The proposed increases, to start next year, would need to be approved by the City Council. The first two years of increases could be approved this year as part of the city’s budgeting process. After that, the increases could be more or less than the plan calls for.
Rates have climbed 18 percent over the past two years.
Some of City Light’s biggest customers, including Boeing, have lobbied against such rate hikes, saying the city-owned utility needs to attain savings through efficiencies before it jacks up rates.
Consultants hired by City Light identified last year $35 million in potential savings, based on comparing City Light’s staffing and other spending with peer power companies.
“Talking points” for City Light Superintendent Jorge Carrasco for Monday’s announcement say “no rate increase is easy to propose and we did not come forward with this recommendation without critical examination of our own operations.”
Carrasco notes that City Light is committed to saving $18 million a year through efficiencies by the third year of the plan.
Some proposed efficiencies require changes in staffing practices, which means negotiating changes in union contracts.
City Light needs rate increases to decrease debt, invest in equipment, build up reserve funds and maintain ongoing cycles of maintenance for reliability, according to City Light communications director Suzanne Hartman.
The six-year strategic plan was developed through a customer committee that met 32 times.
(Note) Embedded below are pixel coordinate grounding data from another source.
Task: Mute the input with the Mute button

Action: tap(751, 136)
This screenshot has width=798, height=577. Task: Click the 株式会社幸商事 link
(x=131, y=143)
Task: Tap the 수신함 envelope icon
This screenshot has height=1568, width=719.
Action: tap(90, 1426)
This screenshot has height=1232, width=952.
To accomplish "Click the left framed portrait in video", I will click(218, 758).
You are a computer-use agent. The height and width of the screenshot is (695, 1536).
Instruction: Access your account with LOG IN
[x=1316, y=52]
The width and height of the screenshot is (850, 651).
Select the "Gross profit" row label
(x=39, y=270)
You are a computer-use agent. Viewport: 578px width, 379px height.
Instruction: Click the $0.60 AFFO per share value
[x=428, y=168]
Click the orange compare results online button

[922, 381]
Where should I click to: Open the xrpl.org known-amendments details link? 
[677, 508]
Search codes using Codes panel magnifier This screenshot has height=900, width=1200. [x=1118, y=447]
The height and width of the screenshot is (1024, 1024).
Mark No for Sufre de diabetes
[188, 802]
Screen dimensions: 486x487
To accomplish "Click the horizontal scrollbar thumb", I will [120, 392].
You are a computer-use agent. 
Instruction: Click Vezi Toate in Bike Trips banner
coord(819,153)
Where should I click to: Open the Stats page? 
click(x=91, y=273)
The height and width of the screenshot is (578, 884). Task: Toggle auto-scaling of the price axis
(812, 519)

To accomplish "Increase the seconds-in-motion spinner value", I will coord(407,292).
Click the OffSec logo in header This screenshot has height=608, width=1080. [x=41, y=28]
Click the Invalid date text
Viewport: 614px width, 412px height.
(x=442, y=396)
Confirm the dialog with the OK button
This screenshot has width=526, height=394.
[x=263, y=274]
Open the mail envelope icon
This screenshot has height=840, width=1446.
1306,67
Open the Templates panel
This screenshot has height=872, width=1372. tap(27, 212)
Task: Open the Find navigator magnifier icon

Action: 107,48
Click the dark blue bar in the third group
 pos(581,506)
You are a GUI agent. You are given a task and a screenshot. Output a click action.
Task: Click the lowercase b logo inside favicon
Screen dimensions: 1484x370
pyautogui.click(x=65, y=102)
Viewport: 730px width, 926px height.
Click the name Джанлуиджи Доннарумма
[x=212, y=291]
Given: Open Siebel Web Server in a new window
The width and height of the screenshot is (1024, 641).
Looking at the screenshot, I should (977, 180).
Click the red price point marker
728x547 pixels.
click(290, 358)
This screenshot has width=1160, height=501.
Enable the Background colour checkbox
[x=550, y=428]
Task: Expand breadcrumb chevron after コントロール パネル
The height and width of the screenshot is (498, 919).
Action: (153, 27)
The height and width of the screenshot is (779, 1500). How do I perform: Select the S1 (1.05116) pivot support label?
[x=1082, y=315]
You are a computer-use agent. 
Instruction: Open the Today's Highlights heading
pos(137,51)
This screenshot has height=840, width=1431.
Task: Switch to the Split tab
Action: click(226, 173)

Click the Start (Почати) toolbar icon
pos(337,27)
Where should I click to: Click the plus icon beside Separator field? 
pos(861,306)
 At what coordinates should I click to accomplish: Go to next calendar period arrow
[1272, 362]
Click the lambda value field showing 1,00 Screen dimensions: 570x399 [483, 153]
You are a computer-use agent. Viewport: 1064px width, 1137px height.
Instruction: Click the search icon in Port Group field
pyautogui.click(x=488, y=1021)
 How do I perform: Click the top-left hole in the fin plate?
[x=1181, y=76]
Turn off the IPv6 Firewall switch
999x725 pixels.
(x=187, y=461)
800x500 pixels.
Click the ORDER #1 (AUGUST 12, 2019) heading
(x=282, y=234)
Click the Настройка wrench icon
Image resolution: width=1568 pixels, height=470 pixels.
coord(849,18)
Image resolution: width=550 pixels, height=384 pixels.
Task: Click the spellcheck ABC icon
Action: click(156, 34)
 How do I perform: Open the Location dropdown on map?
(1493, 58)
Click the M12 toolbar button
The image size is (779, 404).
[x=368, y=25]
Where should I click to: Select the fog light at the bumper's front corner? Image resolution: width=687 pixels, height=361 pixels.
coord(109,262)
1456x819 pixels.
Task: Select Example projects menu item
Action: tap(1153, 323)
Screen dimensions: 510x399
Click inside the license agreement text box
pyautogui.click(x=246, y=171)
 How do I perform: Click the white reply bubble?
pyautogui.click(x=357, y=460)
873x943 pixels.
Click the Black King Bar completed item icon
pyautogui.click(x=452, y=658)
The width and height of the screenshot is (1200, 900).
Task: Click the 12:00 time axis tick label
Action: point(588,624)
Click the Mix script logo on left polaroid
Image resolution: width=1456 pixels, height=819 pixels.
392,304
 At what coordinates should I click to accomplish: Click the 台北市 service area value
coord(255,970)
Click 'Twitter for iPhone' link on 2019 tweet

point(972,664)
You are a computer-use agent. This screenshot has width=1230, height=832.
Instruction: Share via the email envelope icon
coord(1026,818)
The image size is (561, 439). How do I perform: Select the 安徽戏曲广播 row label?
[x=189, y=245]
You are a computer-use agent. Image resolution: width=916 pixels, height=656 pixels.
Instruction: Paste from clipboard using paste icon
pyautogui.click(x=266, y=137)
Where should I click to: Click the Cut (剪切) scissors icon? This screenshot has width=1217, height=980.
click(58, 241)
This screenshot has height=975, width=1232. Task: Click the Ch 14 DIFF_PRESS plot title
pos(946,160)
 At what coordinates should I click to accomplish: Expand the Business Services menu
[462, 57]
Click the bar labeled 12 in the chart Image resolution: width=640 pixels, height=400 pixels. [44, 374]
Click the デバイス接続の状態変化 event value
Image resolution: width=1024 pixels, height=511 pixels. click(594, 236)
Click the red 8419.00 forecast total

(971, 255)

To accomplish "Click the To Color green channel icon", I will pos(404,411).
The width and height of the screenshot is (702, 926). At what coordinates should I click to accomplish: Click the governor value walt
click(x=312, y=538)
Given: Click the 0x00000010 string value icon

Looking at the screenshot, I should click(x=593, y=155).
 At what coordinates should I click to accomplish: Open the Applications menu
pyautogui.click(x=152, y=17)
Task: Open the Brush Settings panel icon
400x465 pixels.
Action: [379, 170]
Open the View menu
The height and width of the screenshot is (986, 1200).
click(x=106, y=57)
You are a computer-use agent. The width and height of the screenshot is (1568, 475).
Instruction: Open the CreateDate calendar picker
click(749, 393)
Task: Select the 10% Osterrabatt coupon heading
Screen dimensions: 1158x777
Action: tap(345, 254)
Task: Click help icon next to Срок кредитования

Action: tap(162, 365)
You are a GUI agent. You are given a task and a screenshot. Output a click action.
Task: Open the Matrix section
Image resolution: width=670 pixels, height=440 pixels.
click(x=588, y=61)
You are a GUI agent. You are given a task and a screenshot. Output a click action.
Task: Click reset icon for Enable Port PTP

Talking points for the panel’s Co-Chairmen Eugene Wasserman and Stan Price note that the process was “incredibly transparent.”
On the eight-member panel, Wasserman was appointed to represent customers at large and Price was appointed to be an energy-efficiency advocate.
It’s “not easy to recommend six years of rate increases,” according to Wasserman and Price, “but we have a better understanding of what is driving rates and what needs to be done to protect and improve the incredible electrical system the city is blessed to have.”